AutoCAD Drawing Exported to PDF Shows Missing or Faint Text and Linework When Printed

What’s is happening.

  1. AutoCAD + SHX fonts → vectors with hairline strokes our drawing uses SHX fonts (e.g., romans.shx, txt.shx), AutoCAD’s PDF driver often converts the text to geometry (outlines). Those outlines can have a stroke width of 0 (hairline).
    • Acrobat tends to print “hairline” strokes extremely thin (they scale to one device pixel on high‑resolution printers), which makes text look like faint spiderweb lines.
    • Foxit tends to print “hairline” strokes extremely thin (they scale to one device pixel on high‑resolution printers), which makes text look like faint spiderweb lines.
    • With Bluebeam Revu you will not see this problem because it applies a minimum stroke width when printing hairlines, so the same PDF looks normal from Revu.
  2. TrueType text vs. geometry
    If you use TrueType fonts (e.g., Arial, Calibri) and let AutoCAD keep them as real text in the PDF, Acrobat prints them like normal text with proper weight.
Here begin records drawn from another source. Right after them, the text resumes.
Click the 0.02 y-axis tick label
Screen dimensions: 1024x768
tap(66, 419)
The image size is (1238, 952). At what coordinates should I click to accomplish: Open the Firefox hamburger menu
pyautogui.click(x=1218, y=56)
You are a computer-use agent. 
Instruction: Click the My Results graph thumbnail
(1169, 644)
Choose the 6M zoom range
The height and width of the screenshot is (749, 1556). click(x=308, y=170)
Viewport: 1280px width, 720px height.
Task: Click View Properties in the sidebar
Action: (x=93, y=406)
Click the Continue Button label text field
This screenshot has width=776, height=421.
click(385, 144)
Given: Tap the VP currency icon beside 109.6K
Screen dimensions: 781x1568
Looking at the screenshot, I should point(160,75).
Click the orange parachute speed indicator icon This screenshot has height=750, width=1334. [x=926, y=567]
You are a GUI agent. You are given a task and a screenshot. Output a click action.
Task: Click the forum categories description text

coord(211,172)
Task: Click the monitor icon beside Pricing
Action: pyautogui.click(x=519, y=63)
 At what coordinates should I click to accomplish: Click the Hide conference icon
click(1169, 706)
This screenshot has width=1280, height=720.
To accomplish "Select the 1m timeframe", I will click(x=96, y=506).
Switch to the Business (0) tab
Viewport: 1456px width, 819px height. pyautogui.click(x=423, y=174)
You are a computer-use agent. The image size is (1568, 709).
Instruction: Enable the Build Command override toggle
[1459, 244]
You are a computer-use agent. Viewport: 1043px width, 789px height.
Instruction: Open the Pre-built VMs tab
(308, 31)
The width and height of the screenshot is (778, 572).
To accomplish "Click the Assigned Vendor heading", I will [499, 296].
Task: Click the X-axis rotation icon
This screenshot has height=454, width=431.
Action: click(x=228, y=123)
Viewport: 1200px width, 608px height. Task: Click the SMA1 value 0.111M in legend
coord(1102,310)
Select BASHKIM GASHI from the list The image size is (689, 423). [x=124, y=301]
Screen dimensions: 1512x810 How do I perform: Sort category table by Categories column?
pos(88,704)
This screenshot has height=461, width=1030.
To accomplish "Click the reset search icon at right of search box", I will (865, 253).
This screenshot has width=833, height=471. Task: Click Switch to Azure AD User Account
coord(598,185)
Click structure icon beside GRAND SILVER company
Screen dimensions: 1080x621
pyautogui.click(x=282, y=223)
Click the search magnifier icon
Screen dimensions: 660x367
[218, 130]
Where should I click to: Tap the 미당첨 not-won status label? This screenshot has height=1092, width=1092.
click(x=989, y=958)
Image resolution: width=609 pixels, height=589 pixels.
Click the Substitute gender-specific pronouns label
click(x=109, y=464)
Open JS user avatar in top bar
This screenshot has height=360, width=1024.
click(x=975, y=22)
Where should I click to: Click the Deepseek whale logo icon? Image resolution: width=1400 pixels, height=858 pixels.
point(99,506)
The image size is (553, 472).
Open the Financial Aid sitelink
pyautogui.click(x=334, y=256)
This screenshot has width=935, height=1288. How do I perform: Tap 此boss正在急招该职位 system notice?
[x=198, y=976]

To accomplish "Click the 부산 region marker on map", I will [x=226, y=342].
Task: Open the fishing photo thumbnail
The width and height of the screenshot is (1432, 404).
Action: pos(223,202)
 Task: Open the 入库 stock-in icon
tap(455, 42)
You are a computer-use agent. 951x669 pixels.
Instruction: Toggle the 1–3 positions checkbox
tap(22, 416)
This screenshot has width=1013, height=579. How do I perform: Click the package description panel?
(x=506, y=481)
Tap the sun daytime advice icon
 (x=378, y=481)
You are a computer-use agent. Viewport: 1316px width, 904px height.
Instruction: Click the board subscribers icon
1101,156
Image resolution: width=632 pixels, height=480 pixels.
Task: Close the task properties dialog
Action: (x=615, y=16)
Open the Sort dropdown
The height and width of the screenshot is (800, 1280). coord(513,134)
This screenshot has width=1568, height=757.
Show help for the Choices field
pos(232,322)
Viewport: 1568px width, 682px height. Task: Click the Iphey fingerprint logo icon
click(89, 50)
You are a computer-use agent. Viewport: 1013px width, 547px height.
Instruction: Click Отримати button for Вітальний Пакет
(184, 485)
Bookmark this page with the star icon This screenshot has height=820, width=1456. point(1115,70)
The problem shows up most when text was converted to paths/geometry.
  3. Acrobat’s “thin line” behavior
    Acrobat/Reader has behaviors and preferences that can make very thin vector strokes appear (or print) lighter than you’d expect. Bluebeam’s renderer/print engine is more forgiving with hairlines.

Quick ways to verify the issue.

  • Open the PDF in Acrobat. Try to select text with the cursor.
    • If it is selectable, the PDF has real text (fonts embedded).
    • If it isn’t selectable, it’s likely outlines/geometry (hairline strokes).

Current work around (easiest to most robust)

A) Change how you print from Acrobat.

  1. In Acrobat Print dialog → Advanced:
    • Turn ON “Print as Image.”
      This rasterizes the page and prevents hairline vector strokes from staying hairline at the device. Text weight typically looks normal after this.
  2. (Optional) In Preferences → Page Display, disable “Enhance thin lines” (affects screen more than print, but it’s useful for diagnosing).
  3. Make sure “Use Local Fonts” is enabled and “Rely on system fonts” (older option) is off so Acrobat uses embedded fonts.

Pros: Quick, no CAD change.
Cons: Can slow printing / reduce vector crispness on some devices.


Use the current workaround (Until we have the staffing and budget that allow us to apply updates to the Operational Drawings:

These updates should be: To convert all drawings from SHX fonts to TrueType fonts, and the text layer or plot style (CTB/STB) uses a non-zero lineweight (e.g., 0.13–0.18 mm) so text outlines do not appear as hairline strokes in PDFs and “Lineweight = Default/ByLayer 0” for text that will be converted to geometry.